More articles Friday 19 August 2016 4:00pm
Alice Oswald Speaks Nature's Secret Language
We might tend to think of poets as rather pallid, introspective, indoor types, given to sleeping late and evading the light – but not so Alice Oswald. This multiple award-winner garnered material for her latest work by rising in the small hours to witness the sunrise, and finding ways to observe the secret lives of grasshoppers. “I thought, rather than going into my shed and dragging things out of my head, I’m going to take down by dictation what happens at dawn,” she told her Book Festival audience today. As for the grasshopper thing, that involved “hours and hours of putting myself at grasshopper level.” She noted that there might be a particular affinity at play there: “Plato thought dead poets turned into grasshoppers. So I’m still hoping…”

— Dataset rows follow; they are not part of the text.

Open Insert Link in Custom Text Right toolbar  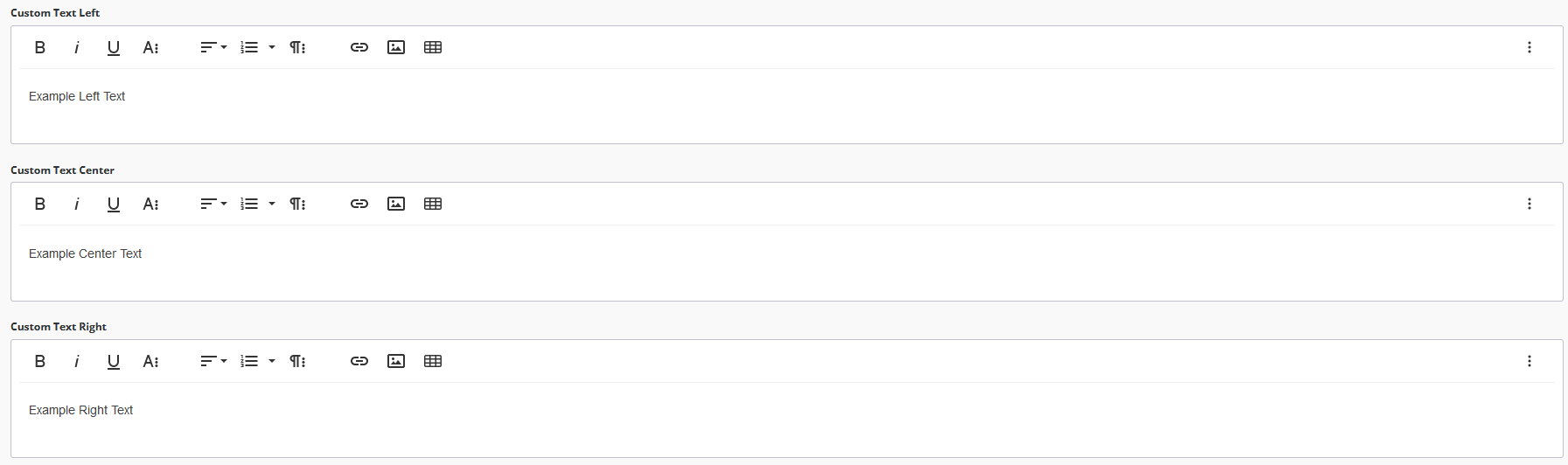click(359, 361)
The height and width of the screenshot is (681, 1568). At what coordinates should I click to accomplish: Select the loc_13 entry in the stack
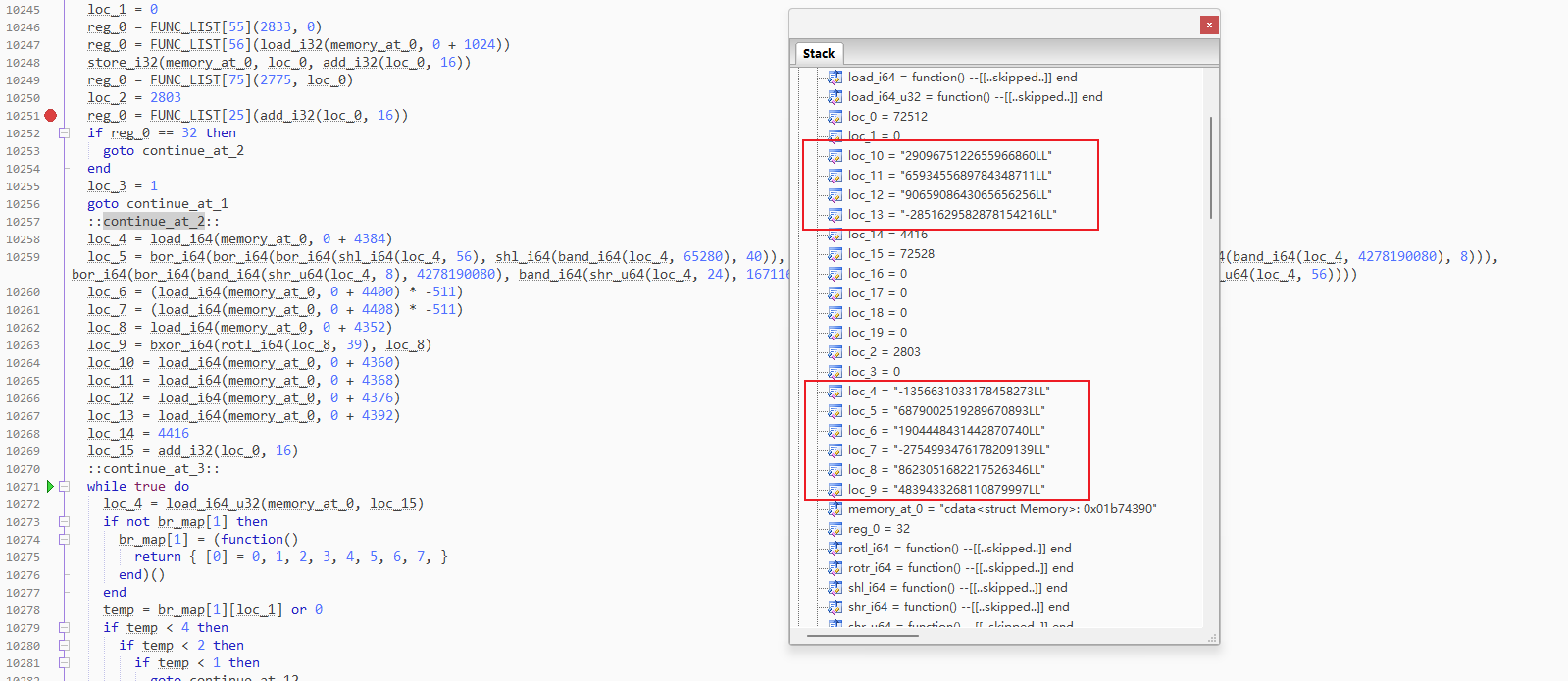[x=951, y=215]
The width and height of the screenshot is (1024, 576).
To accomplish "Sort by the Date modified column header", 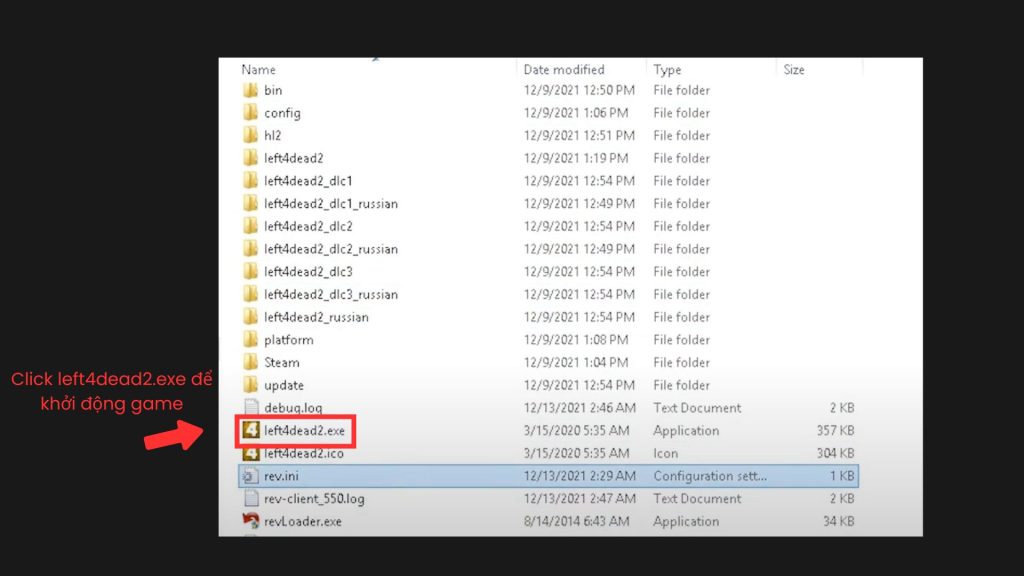I will point(564,70).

Such reference points reveal Oswald’s dual origins as a gardener – she still gardens professionally one day a week – and a trained classicist. Her new collection Falling Awake also combines these interests. It comprises a long work commissioned by the Southbank Centre in 2014 and based upon the Greek myth of Tithonus, who falls in love with the dawn; and shorter works circling themes of nature and decay, some of which she performed on the Book Festival stage. The tone of the collection, she said, represents “my wish to become an insect – to be able to speak not in my own voice, but the voice of the atmosphere or the voice of water.” Yet the less airy matter of rot also features heavily: like any countryside dweller, Oswald is familiar with dead things, and intrigued by “how much life there is in a rotting body.”
No less anchored in the physical is Oswald’s whole conception of poetry, which is inspired by the oral tradition. Poems meant to be remembered and spoken aloud have, she said, a particular force. “You could say all sorts of things that are clever or sentimental, but only a certain rhythm is going to be memorable,” she said. Speaking her own words out loud is therefore and indispensable part of the composition process: “I’m afraid a lot of muttering goes on.”
There was no muttering in her own poised, ringingly clear performance, in which tiny, invisible moments in the lives of plants and creatures were amplified to sharp, striking and sometimes funny effect. Flies ask each other, “What dirt shall we visit today?”; a vixen barking at night is “hungrily asking in the heart’s thick accent.” A meditation on a dead swan, vividly compared to a wrecked aircraft, includes the line, “What a waste of detail” – but it’s evident nothing is lost on this clear-eyed sharer of nature’s secrets.